Exercise = Tell how many lines of the entries below include the string "Open". Respond with the number alone.

Exercise materials =
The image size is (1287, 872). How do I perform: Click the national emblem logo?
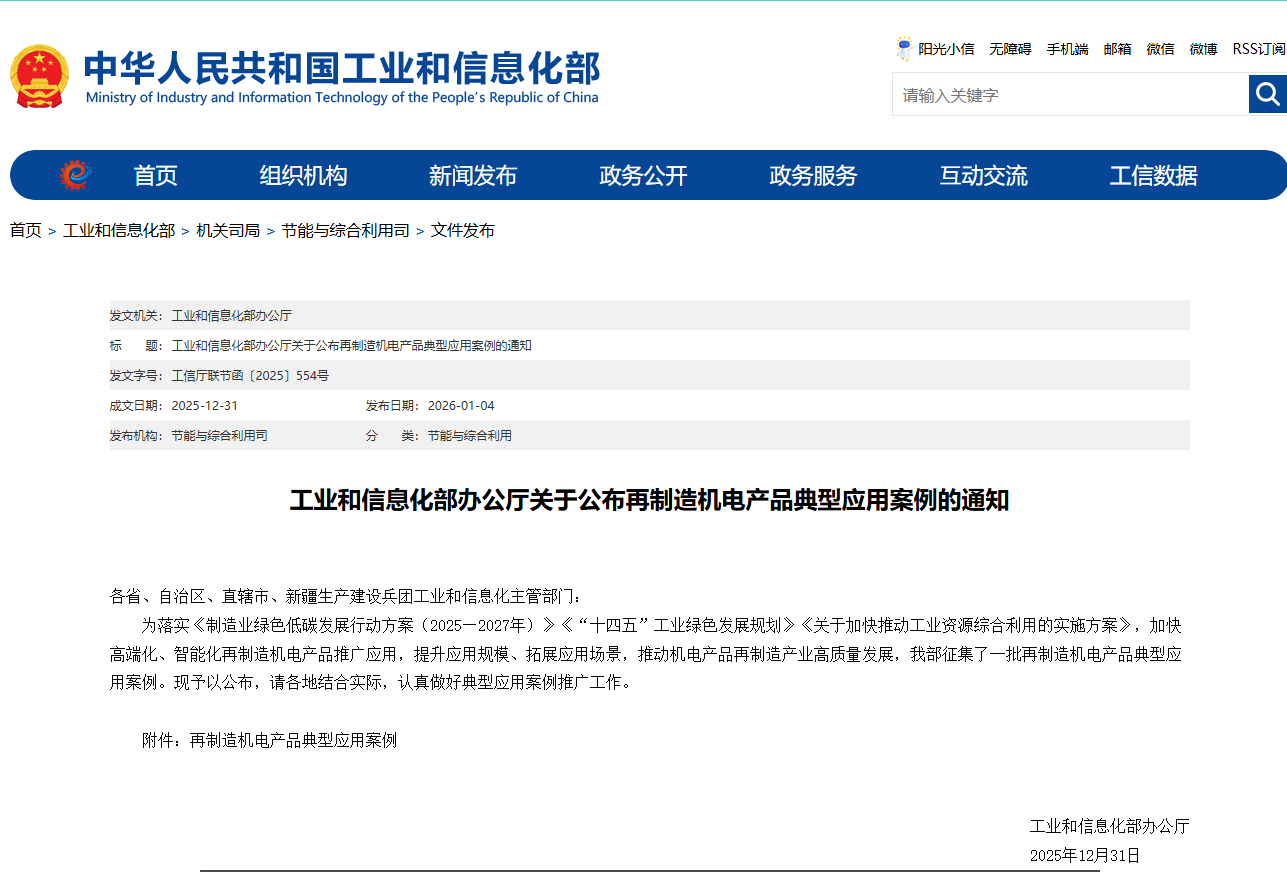point(40,76)
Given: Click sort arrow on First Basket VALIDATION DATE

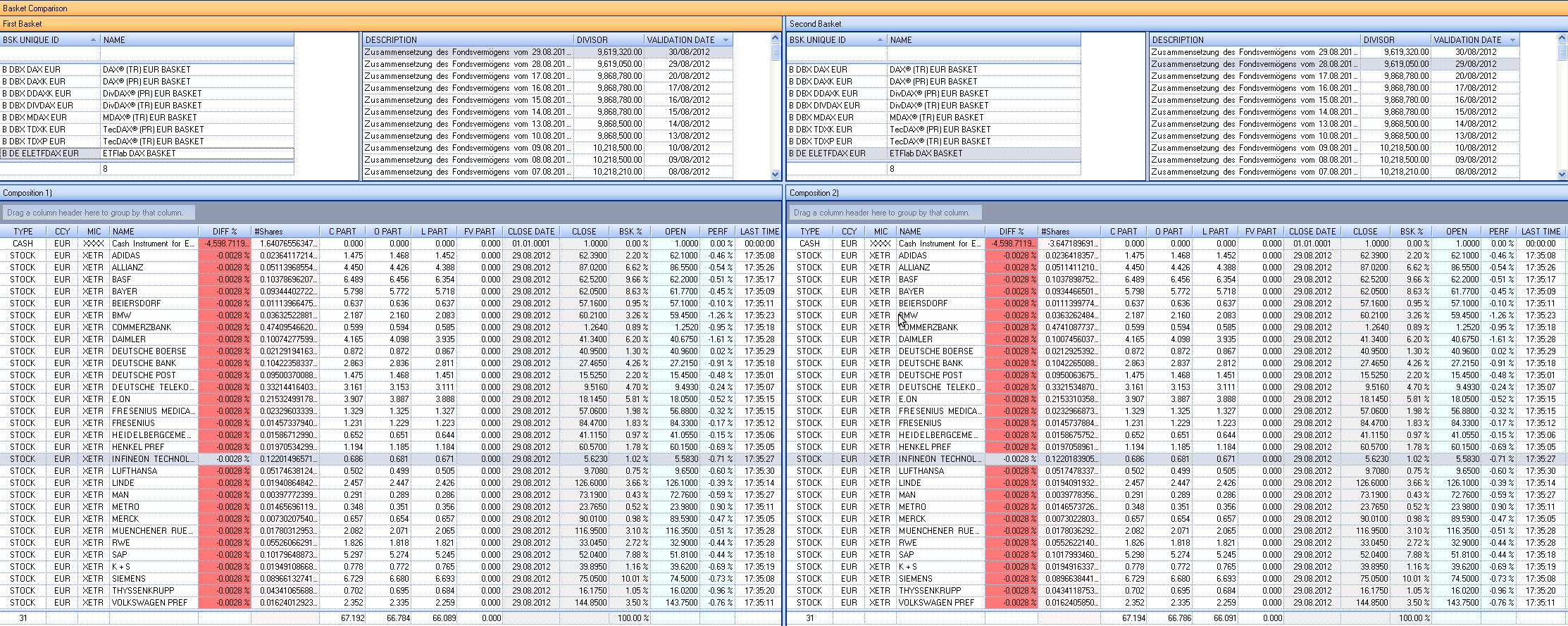Looking at the screenshot, I should click(x=726, y=40).
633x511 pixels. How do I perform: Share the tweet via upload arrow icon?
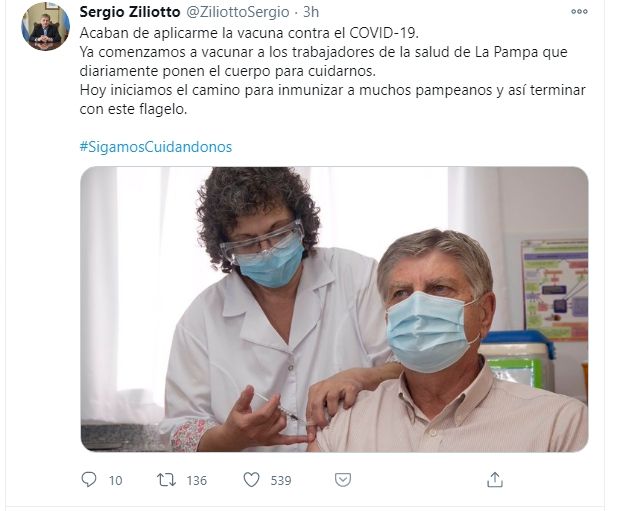495,480
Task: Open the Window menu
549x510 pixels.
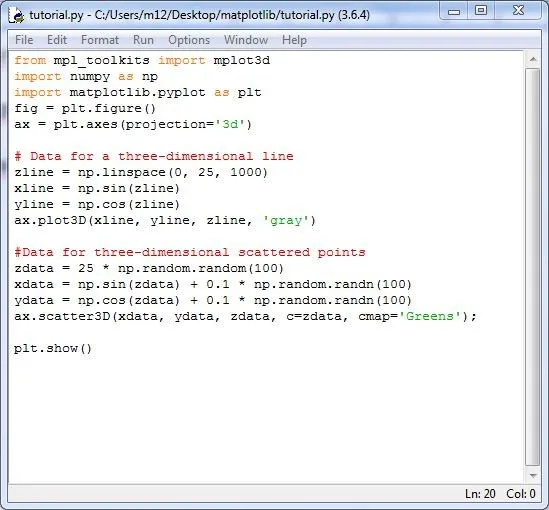Action: point(246,40)
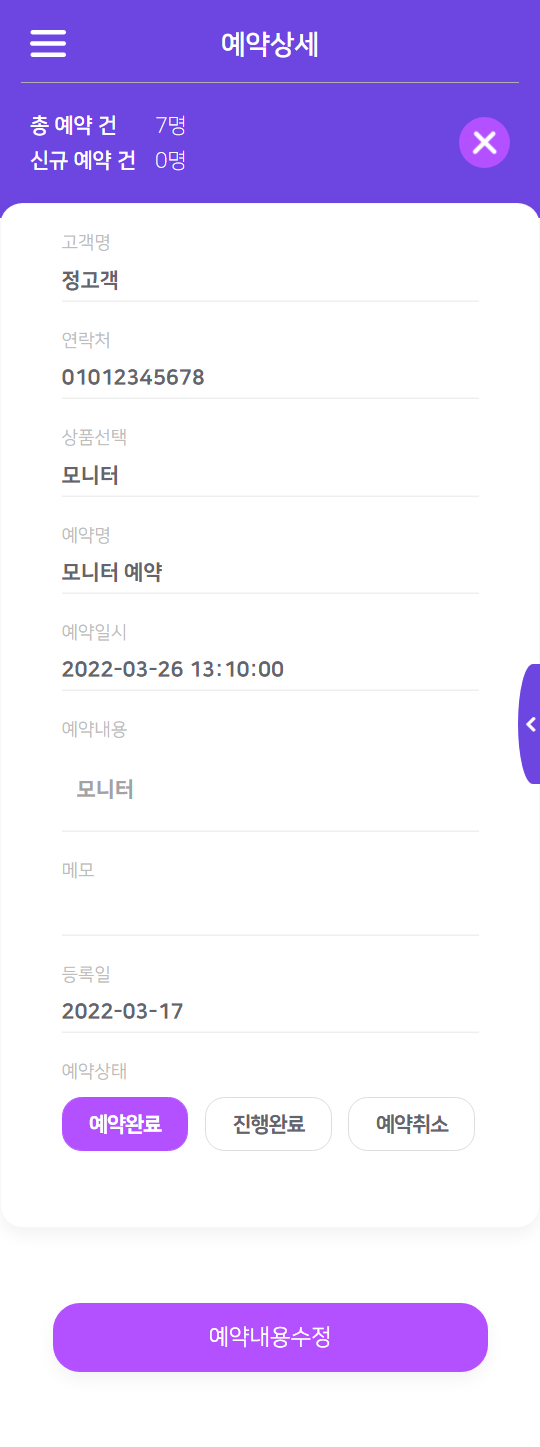Click the 상품선택 field label
Image resolution: width=540 pixels, height=1447 pixels.
(94, 437)
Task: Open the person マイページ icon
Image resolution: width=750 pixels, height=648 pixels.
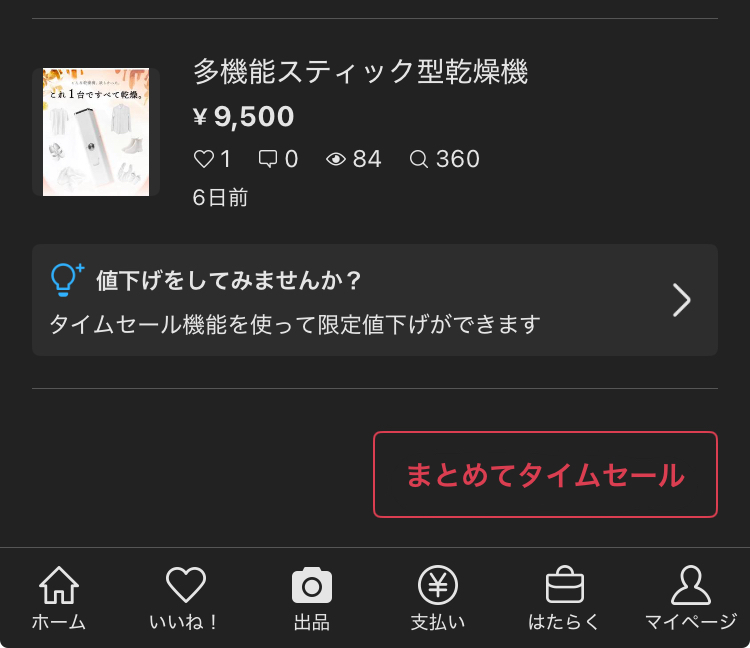Action: pyautogui.click(x=691, y=585)
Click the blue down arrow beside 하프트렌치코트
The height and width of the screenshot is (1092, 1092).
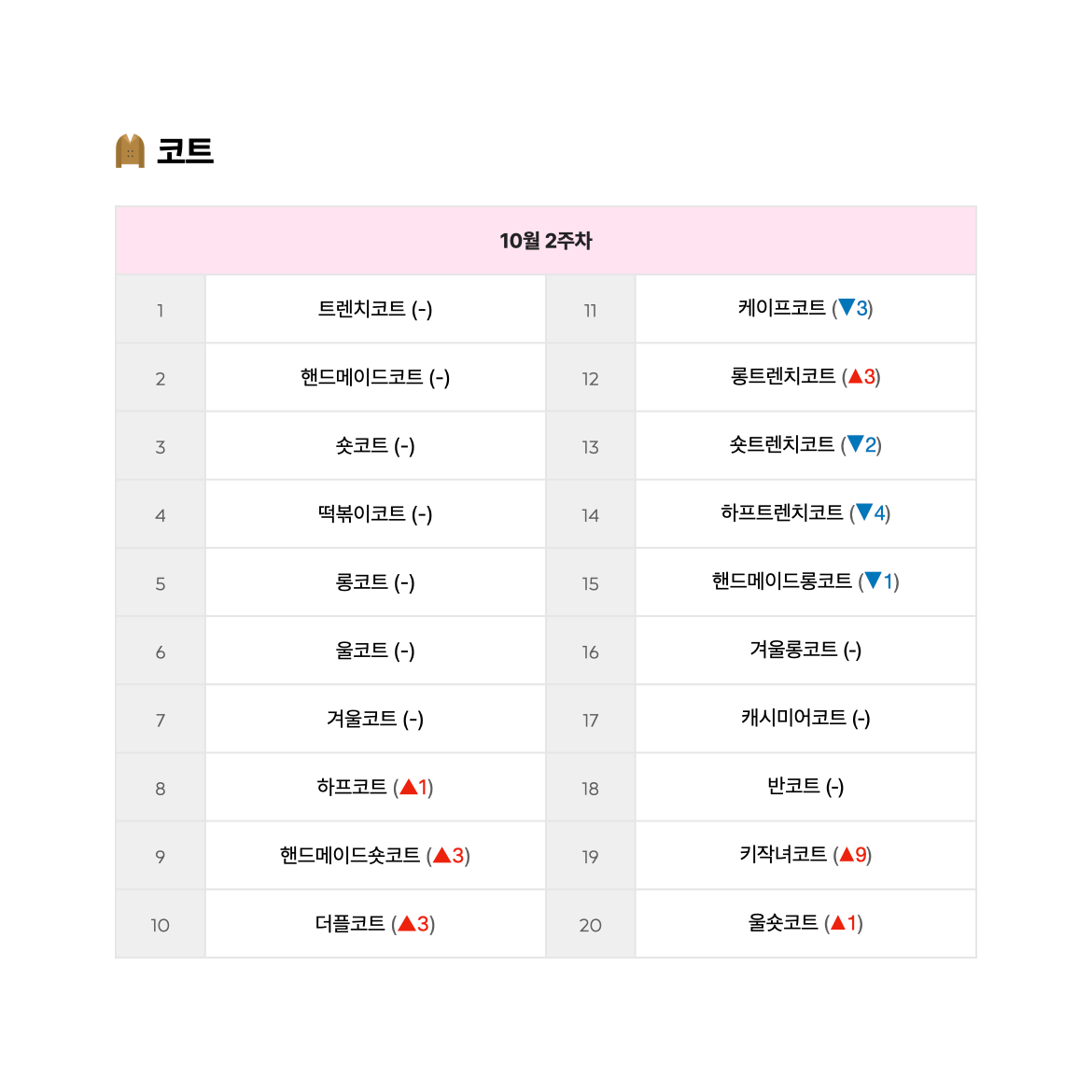(863, 512)
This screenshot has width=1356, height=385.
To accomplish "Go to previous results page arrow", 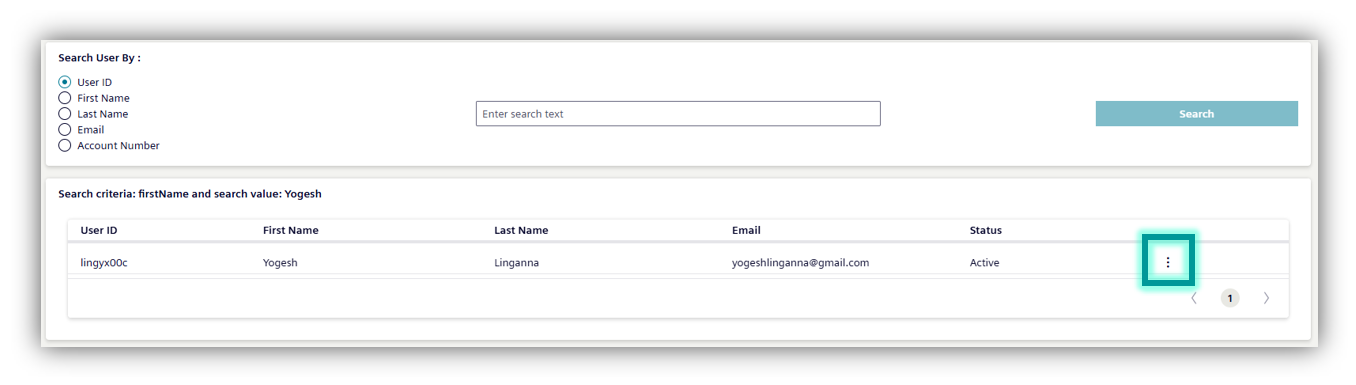I will click(x=1193, y=298).
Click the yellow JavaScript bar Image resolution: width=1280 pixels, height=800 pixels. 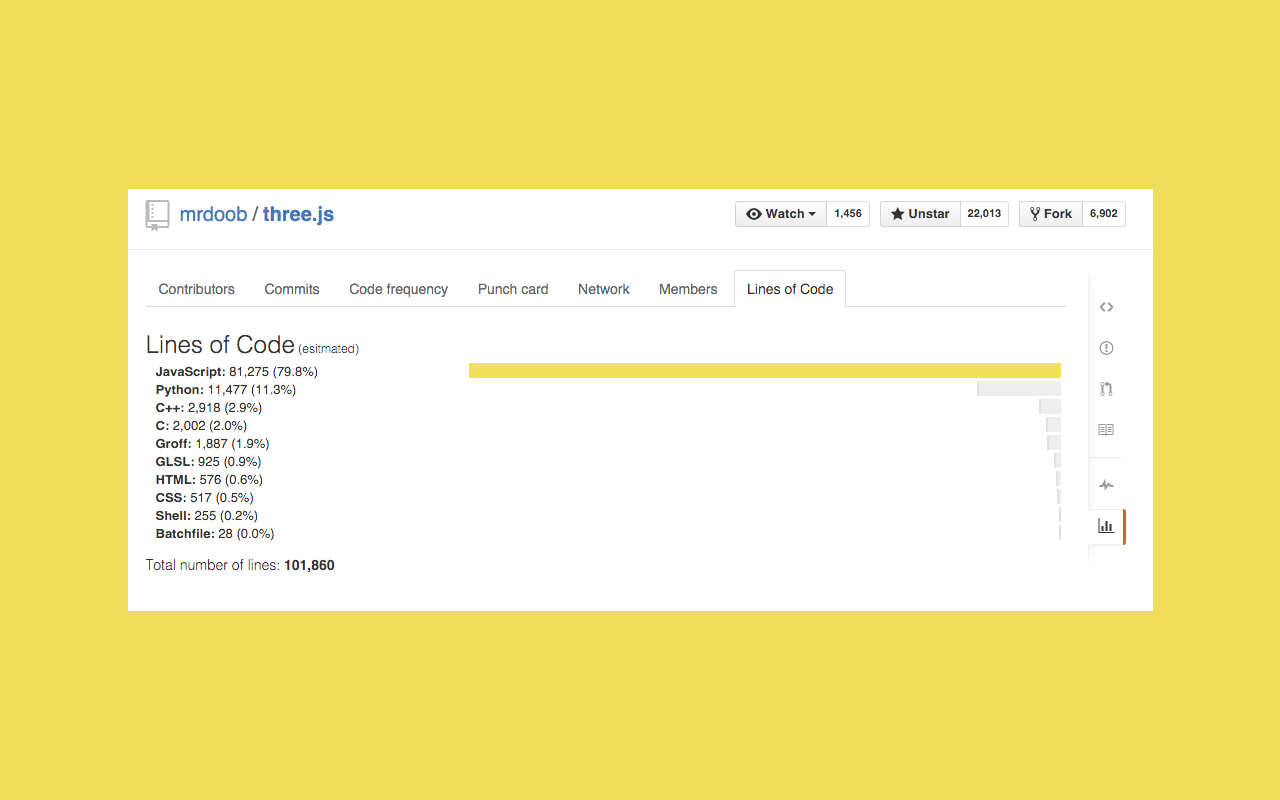(764, 371)
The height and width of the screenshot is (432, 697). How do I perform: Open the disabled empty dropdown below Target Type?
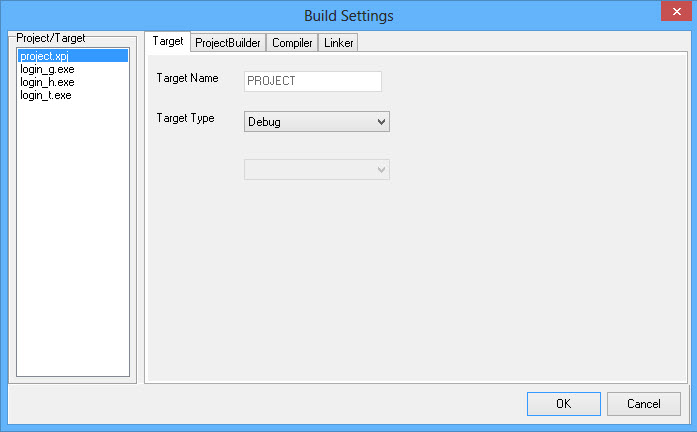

Task answer = 3